By overloading the times() (or plus()), you can implement the pre-checks that you want. There is some overhead introduced by going through Matlab's M-coded OOP framework. However, because we anticipate A to be large, the overhead should be negligible, as in the following example test:
N=1e4;
A=rand(N,1e3);
disp 'General Case:'
General Case:
w=rand(N,1);
W=SmartOperand(w);
executeIt(w,W,A)
Elapsed time is 0.019045 seconds. Elapsed time is 0.018784 seconds.
ans = logical
1
disp 'Special Case:'
Special Case:
w=1;
W=SmartOperand(w);
executeIt(w,W,A)
Elapsed time is 0.015762 seconds.

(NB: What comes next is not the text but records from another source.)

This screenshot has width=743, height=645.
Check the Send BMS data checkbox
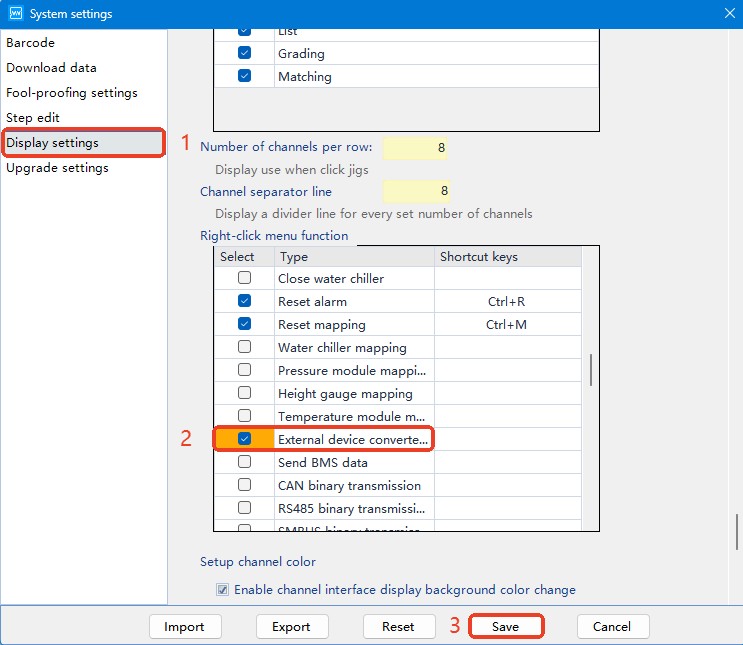pos(244,463)
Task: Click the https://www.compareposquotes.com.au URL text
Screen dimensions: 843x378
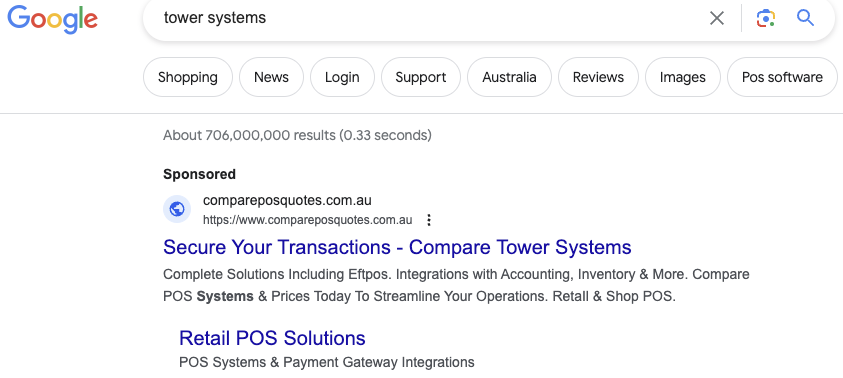Action: 308,220
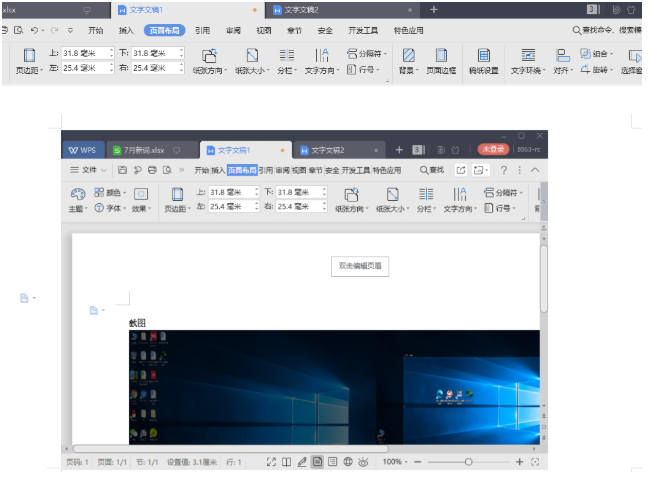The height and width of the screenshot is (485, 649).
Task: Click the help question mark icon
Action: 504,171
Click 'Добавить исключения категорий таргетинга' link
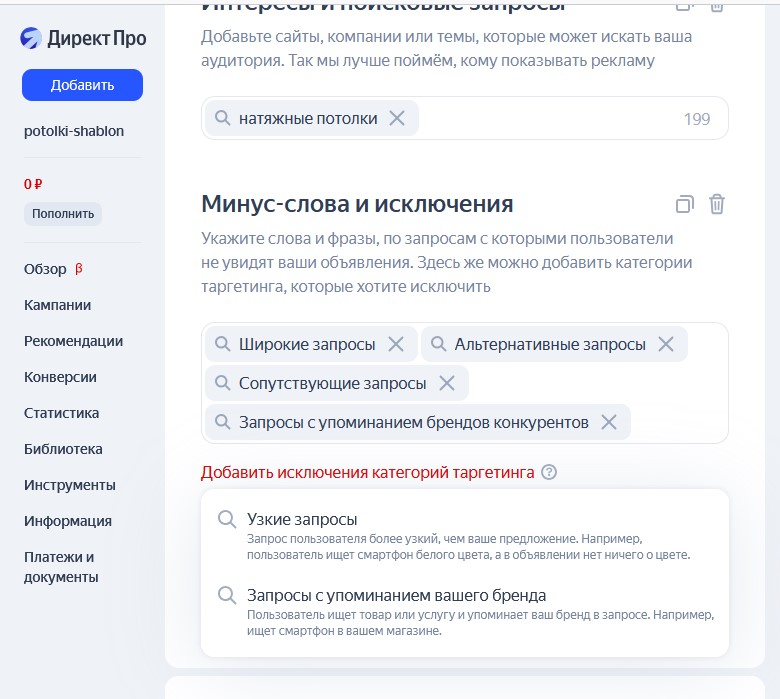The width and height of the screenshot is (780, 699). pos(368,473)
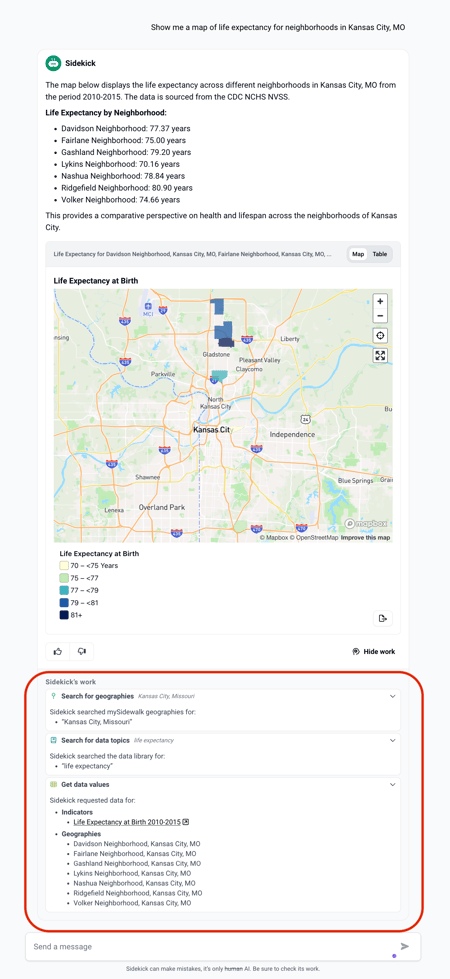Collapse the Get data values section
This screenshot has width=450, height=979.
[392, 784]
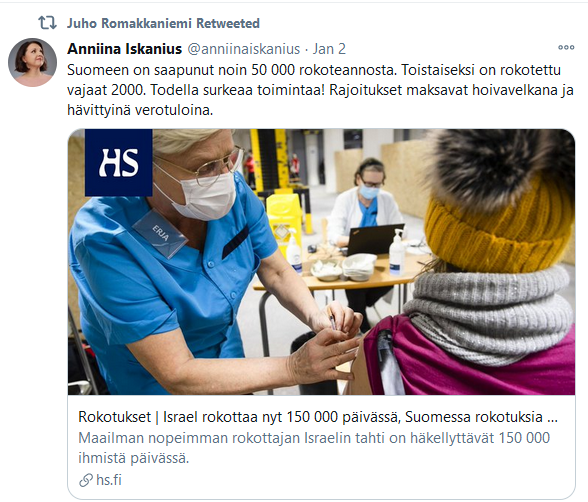This screenshot has height=502, width=588.
Task: Click the ERJA name tag in photo
Action: (160, 233)
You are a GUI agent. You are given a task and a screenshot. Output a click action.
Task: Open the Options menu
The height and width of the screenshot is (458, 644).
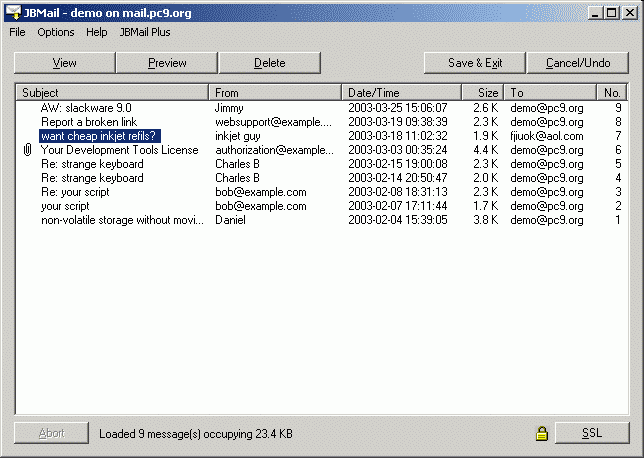(56, 32)
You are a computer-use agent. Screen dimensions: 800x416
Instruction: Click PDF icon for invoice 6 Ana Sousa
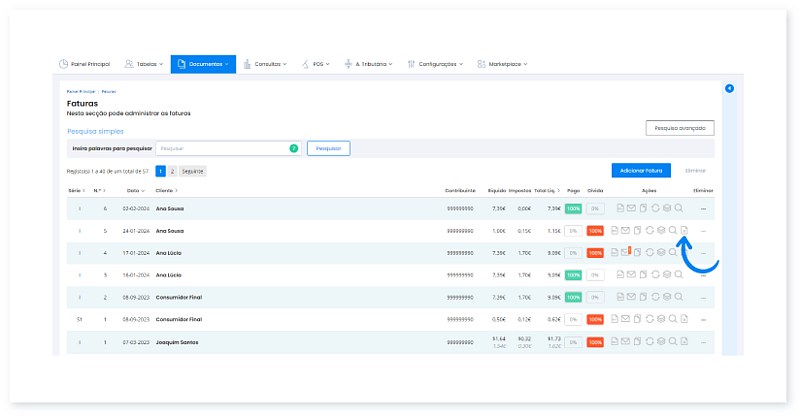[x=619, y=208]
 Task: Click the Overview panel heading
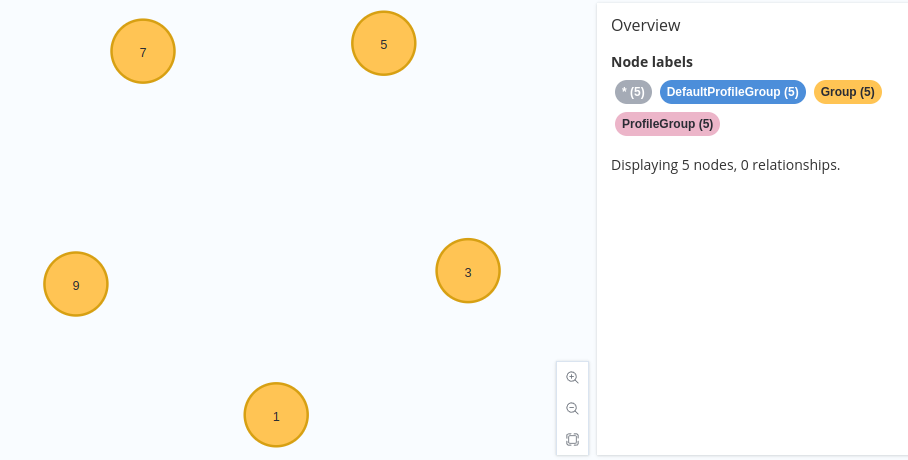pos(646,25)
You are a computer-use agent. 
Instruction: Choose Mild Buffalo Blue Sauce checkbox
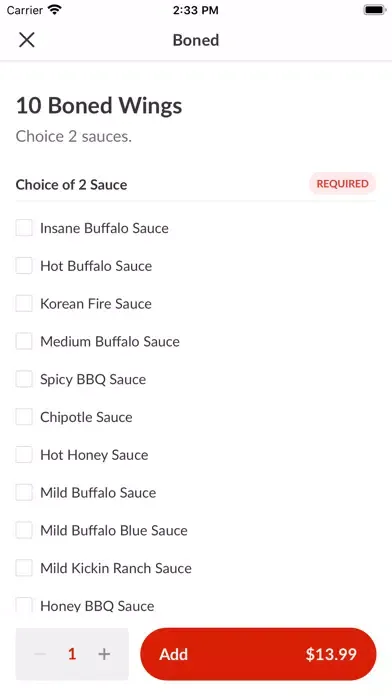coord(24,530)
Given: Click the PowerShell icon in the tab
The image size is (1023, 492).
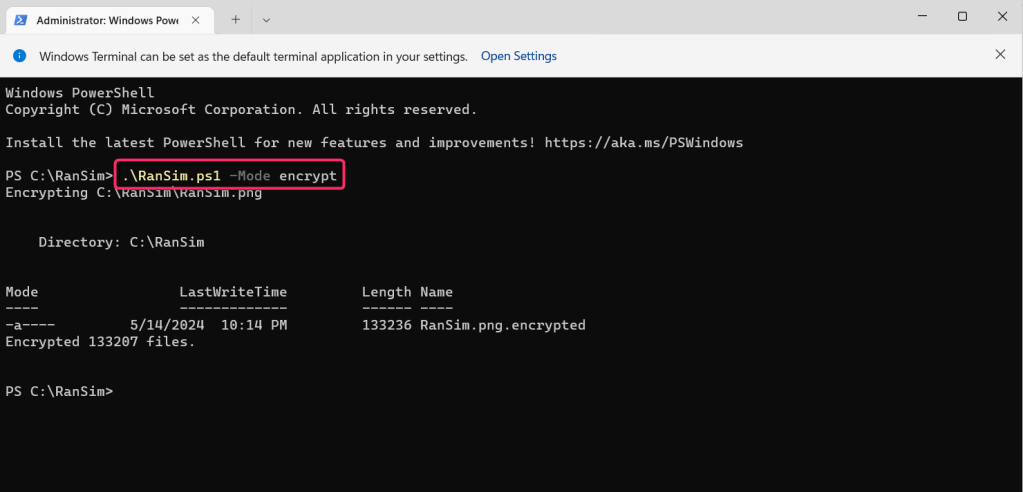Looking at the screenshot, I should (20, 19).
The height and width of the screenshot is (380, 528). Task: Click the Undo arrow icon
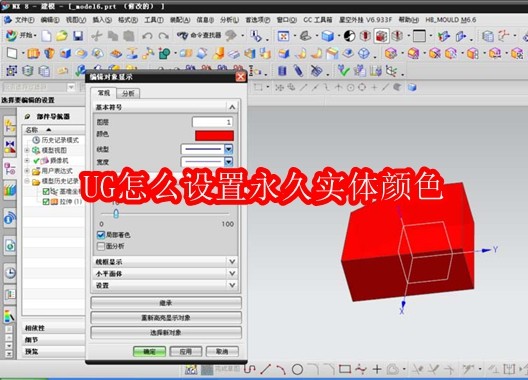[x=147, y=36]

Elapsed time is 0.000219 seconds.
ans = logical
1
function executeIt(w,W,A)
tic
Q1=w.*A;
toc
tic;
Q2=W.*A;
toc
isequal(Q1,Q2)
disp ' '
end
  2 Comments
Catalytic
Catalytic on 2 Jul 2022
Thanks @Matt J. That might be the best I can hope for. One thing I'd point out is that instead of testing obj.val==1 in your classdef, it would be better to have isequal(obj.val,1). Otherwise, the if stantement doesn't handle vector-valued obj.val correctly.
Matt J
Matt J on 2 Jul 2022
You're right, I fixed it, and also added overloads for some other operators (and,or,plus, mtimes).
If this suits your needs, please Accept-click.